The difference between metal and fabric might show up at higher SPLs (which surrounds won't get anyways), higher frequencies (which surrounds won't get anyways and even if they did would likely be too far off axis for them to reach you as 1" tweeters tend to beam > 8khz) but isn't likely a big deal with current state of the art drivers. They're surrounds at the end of the day.
Now the issue with surrounds is something much more problematic than just the brand of speakers you use.
The issue, is that wherever you sit besides the sweet spot, the surround speaker closest to you will dominate response. Sound falls off at around 6db for every doubling of distance, so the difference in level between your two surround speakers is the #1 issue. You will likely be close enough to the surrounds that every shift in seat makes that level difference all the more significant (more so than even your stereo mains).
The problem is that for surround sound, we rely on level similarities to experience spaciousness. If the nearest speaker dominates the surround field, then the results are mediocre - the surround field really just falls apart into "sounds coming from the speaker"
The solution extends well beyond "using the same drivers".
You need the seats to get the same SPL balance of sound from both surround speakers in the upper mids/treble... and not just the sweet spot because when it comes to recordings with surround, IE movies, you want everyone to be enveloped by the surround field.

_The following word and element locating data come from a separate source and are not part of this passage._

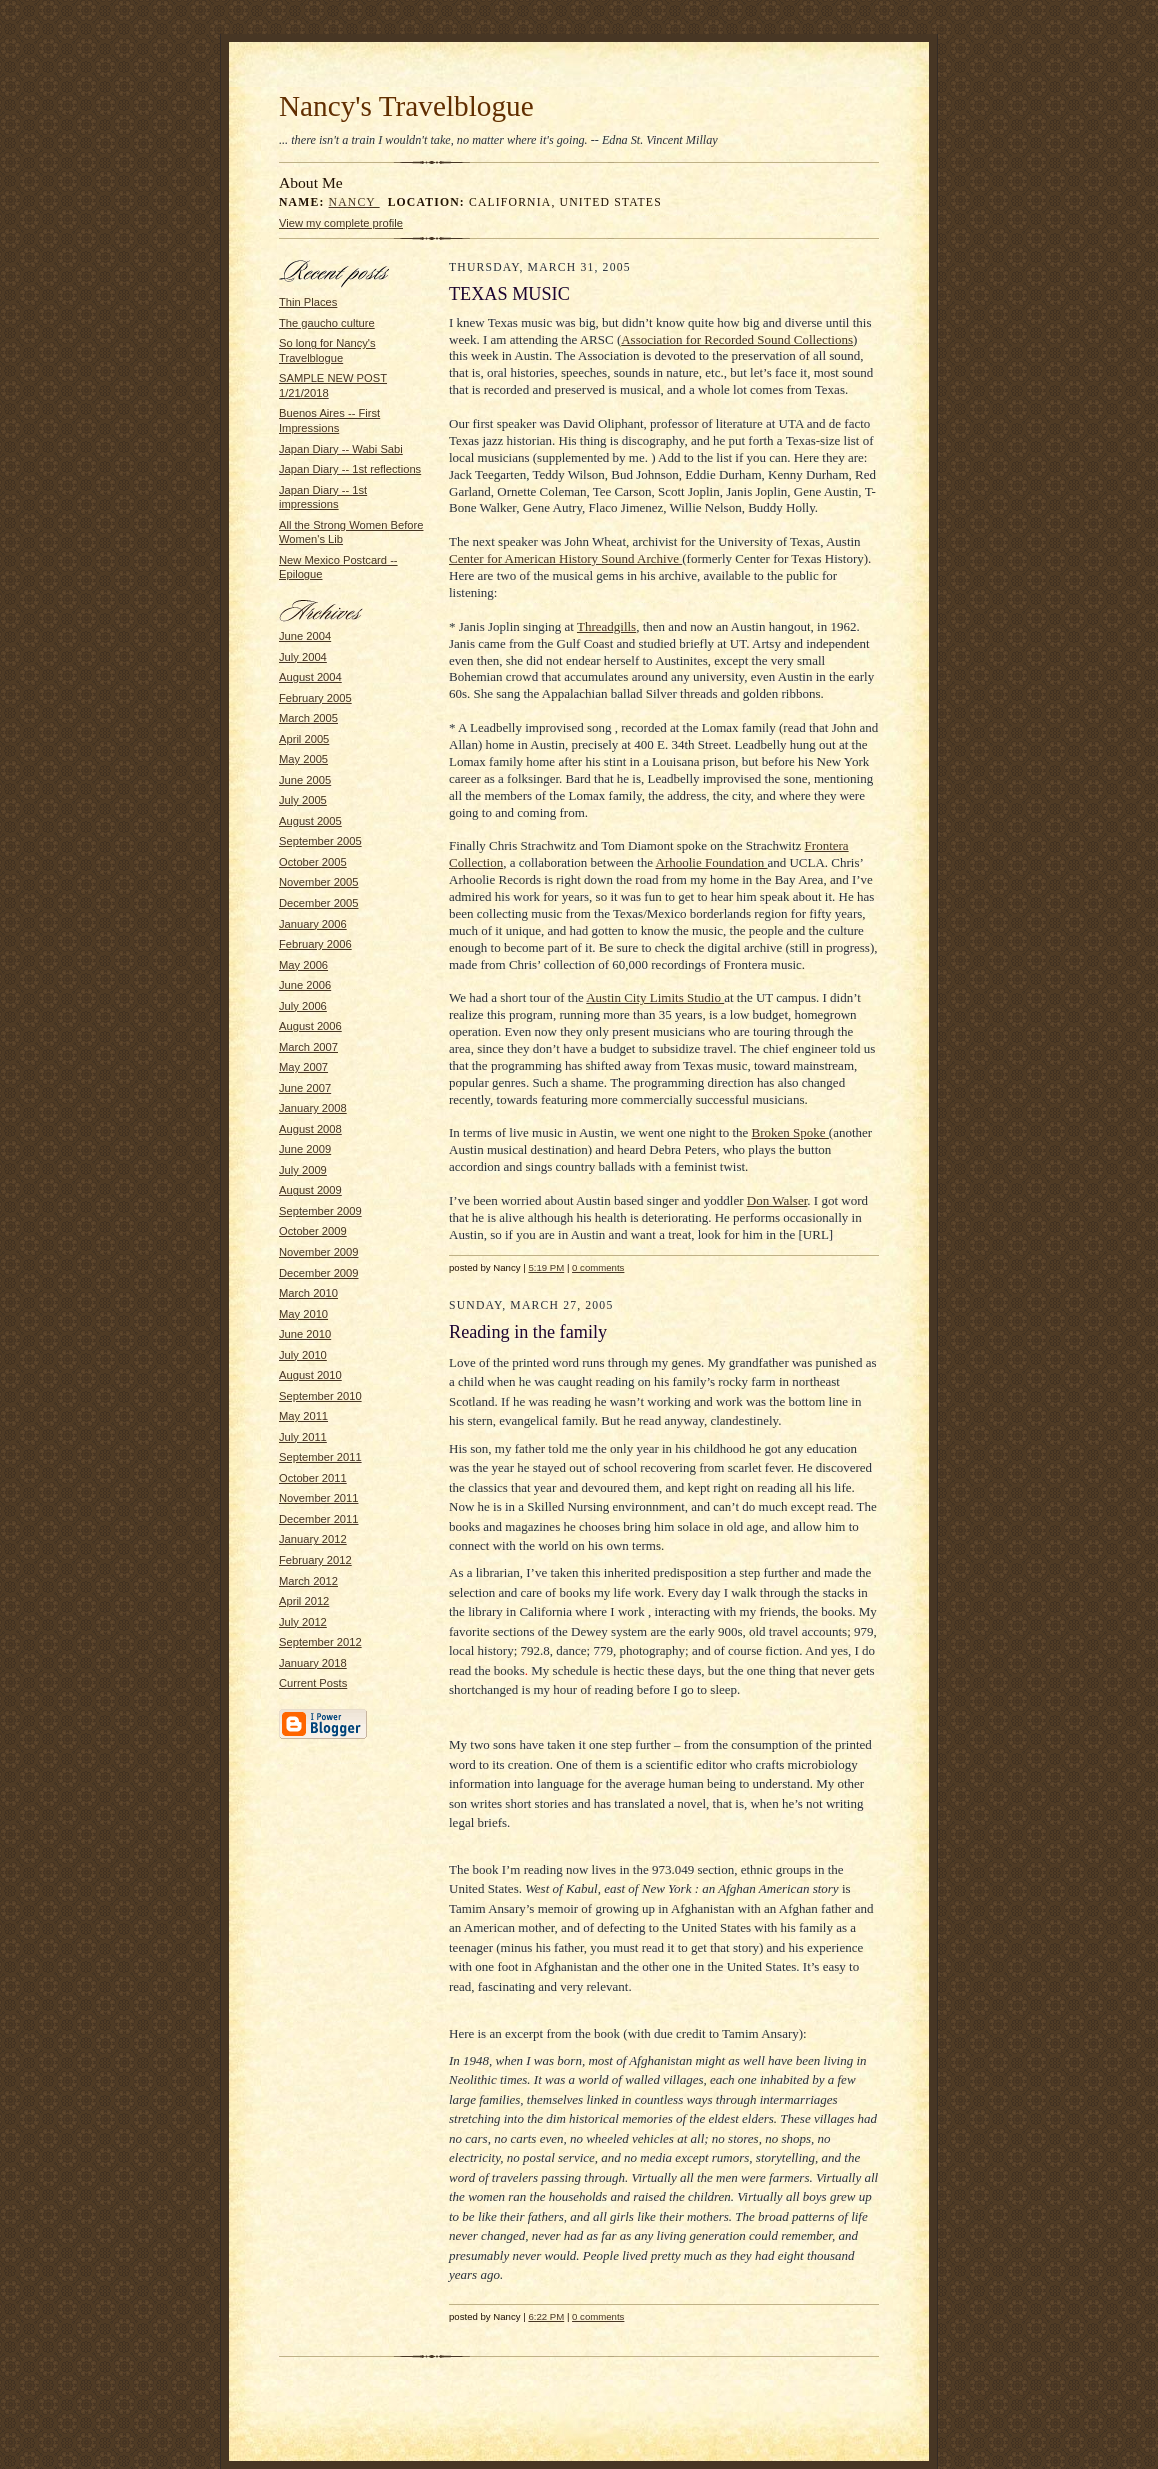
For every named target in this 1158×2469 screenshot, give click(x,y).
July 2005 (303, 800)
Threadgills (606, 626)
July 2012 (303, 1622)
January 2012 (313, 1539)
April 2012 (304, 1601)
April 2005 (304, 739)
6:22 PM (546, 2316)
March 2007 (308, 1047)
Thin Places (308, 302)
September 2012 (320, 1642)
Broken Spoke (790, 1132)
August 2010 (310, 1375)
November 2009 (319, 1252)
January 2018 (313, 1663)
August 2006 (310, 1026)
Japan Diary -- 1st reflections (350, 469)
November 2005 (319, 882)
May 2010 (303, 1314)
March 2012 (308, 1581)
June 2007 (305, 1088)
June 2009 (305, 1149)
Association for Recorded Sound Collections (737, 339)
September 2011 (320, 1457)
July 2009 (303, 1170)
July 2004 (303, 657)
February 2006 (315, 944)
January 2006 (313, 924)
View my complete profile (341, 223)
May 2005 (303, 759)
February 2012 (315, 1560)
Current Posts (313, 1683)
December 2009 (319, 1273)
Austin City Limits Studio (655, 997)
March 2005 (308, 718)
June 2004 (305, 636)
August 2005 (310, 821)
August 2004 (310, 677)
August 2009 (310, 1190)
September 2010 (320, 1396)
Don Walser (777, 1200)
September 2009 (320, 1211)
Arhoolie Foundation (712, 862)
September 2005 (320, 841)
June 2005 (305, 780)
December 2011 (319, 1519)
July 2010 (303, 1355)
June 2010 (305, 1334)
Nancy (354, 202)
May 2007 (303, 1067)
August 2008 (310, 1129)
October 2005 (313, 862)
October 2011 (313, 1478)
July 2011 (303, 1437)
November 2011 (319, 1498)
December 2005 (319, 903)
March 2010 (308, 1293)
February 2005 (315, 698)
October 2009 (313, 1231)
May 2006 (303, 965)
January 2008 (313, 1108)
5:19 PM (546, 1267)
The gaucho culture (327, 323)
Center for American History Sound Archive (565, 558)
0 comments (598, 1267)
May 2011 (303, 1416)
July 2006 (303, 1006)
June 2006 (305, 985)
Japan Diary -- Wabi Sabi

So to answer your question after my long tangent:
There's a
lot more to it than the difference between metal and silk. You could have identical speakers and even still have issues because surrounds are normally placed above ear level, so the tonal balance is affected by lobing between the drivers. There's also the ceiling reflection which changes the tonal balance again. There's the fact that sounds change timbre when firing directly into our ears compared to coming from in front of us, and again when coming from behind us. If you really want to maximize the surround experience based on , it could be argued that the surround speakers should NOT be the same as the front speakers - but they should have a similar tonal balance at the listening position. Your best bets for surround speakers are large coaxials (IE 12" or larger, aimed diagonally down at the farthest seats) and true floor-to-ceiling line arrays (only a 3db rolloff for every doubling of distance) and I wouldn't be too concerned about <100hz or >8khz performance.